▸ Excerpted records:
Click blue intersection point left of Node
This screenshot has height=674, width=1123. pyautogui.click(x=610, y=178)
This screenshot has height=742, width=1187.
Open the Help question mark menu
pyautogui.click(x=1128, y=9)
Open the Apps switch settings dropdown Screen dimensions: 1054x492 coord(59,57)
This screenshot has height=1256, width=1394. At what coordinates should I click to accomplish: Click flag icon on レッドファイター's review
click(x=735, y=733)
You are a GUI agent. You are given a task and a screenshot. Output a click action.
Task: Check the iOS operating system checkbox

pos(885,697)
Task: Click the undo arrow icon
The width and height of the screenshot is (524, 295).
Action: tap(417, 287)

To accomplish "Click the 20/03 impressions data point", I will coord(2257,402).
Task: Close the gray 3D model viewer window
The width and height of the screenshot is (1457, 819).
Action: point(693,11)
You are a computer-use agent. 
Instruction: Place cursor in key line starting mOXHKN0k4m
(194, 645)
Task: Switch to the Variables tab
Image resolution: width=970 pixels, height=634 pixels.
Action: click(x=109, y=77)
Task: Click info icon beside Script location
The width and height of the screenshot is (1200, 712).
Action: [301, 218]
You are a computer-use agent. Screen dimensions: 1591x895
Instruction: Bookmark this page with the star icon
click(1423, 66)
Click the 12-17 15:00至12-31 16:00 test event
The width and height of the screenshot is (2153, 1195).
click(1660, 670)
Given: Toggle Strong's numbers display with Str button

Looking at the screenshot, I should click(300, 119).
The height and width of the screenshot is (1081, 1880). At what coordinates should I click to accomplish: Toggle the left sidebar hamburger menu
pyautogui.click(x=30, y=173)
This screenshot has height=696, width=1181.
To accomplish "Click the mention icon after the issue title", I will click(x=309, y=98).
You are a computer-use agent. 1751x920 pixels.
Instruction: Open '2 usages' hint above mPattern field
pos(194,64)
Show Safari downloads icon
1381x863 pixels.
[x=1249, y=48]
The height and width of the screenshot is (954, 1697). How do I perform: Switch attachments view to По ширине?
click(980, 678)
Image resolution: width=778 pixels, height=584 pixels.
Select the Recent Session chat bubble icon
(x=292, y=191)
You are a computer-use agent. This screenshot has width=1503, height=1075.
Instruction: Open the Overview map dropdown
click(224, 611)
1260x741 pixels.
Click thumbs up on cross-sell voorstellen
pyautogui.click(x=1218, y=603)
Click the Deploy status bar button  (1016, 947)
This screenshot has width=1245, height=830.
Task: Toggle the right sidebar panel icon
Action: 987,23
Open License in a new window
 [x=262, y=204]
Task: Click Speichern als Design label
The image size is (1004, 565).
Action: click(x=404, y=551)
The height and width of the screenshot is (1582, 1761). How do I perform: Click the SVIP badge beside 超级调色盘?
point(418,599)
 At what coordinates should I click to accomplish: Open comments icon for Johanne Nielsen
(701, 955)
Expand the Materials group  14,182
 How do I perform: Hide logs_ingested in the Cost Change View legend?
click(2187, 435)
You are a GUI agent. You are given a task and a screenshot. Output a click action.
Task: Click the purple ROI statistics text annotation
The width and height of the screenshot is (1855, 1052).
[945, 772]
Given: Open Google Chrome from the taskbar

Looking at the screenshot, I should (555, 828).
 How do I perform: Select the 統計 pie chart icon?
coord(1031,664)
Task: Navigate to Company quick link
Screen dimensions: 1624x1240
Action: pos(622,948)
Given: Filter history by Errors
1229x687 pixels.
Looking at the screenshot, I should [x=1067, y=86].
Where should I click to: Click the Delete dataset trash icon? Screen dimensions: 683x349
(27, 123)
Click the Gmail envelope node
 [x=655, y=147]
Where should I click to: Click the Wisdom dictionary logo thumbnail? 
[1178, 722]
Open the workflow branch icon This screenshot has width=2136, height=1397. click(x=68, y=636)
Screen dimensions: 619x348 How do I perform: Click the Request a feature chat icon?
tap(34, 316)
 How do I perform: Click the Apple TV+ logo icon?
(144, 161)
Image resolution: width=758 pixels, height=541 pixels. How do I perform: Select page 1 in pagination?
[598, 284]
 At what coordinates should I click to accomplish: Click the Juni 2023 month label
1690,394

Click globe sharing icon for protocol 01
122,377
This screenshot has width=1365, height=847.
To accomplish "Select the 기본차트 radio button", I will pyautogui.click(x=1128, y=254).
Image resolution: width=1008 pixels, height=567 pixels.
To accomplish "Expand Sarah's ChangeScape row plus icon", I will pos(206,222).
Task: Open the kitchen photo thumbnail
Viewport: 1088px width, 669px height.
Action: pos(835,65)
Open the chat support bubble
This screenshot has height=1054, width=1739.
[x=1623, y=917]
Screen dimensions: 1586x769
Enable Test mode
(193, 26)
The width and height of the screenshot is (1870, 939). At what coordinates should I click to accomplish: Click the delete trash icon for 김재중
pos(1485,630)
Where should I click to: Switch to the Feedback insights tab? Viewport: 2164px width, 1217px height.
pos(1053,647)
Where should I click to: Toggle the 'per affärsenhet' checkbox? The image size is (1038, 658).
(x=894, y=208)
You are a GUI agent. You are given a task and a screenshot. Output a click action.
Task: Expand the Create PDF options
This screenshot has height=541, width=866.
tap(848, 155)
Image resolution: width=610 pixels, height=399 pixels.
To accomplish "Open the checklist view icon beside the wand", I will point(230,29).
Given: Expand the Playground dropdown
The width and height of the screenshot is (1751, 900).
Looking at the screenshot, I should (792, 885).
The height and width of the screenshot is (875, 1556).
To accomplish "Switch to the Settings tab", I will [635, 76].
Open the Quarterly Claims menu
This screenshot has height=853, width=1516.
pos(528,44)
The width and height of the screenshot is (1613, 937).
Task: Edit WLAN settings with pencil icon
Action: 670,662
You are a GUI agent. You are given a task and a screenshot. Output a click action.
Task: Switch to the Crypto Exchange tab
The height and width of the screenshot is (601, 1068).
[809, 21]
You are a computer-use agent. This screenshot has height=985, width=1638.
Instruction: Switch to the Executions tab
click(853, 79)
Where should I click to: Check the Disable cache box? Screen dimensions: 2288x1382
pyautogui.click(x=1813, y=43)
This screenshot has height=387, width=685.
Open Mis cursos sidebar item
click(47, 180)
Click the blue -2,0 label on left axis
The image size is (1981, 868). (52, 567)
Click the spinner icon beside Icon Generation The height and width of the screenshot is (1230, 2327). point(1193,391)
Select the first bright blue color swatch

▸ What you have to do: Exactly the lines from the one containing "Click the spinner" through the end of the records above should be returned, with both ends kept.

▸ Output:
Click the spinner icon beside Icon Generation The height and width of the screenshot is (1230, 2327). point(1193,391)
Select the first bright blue color swatch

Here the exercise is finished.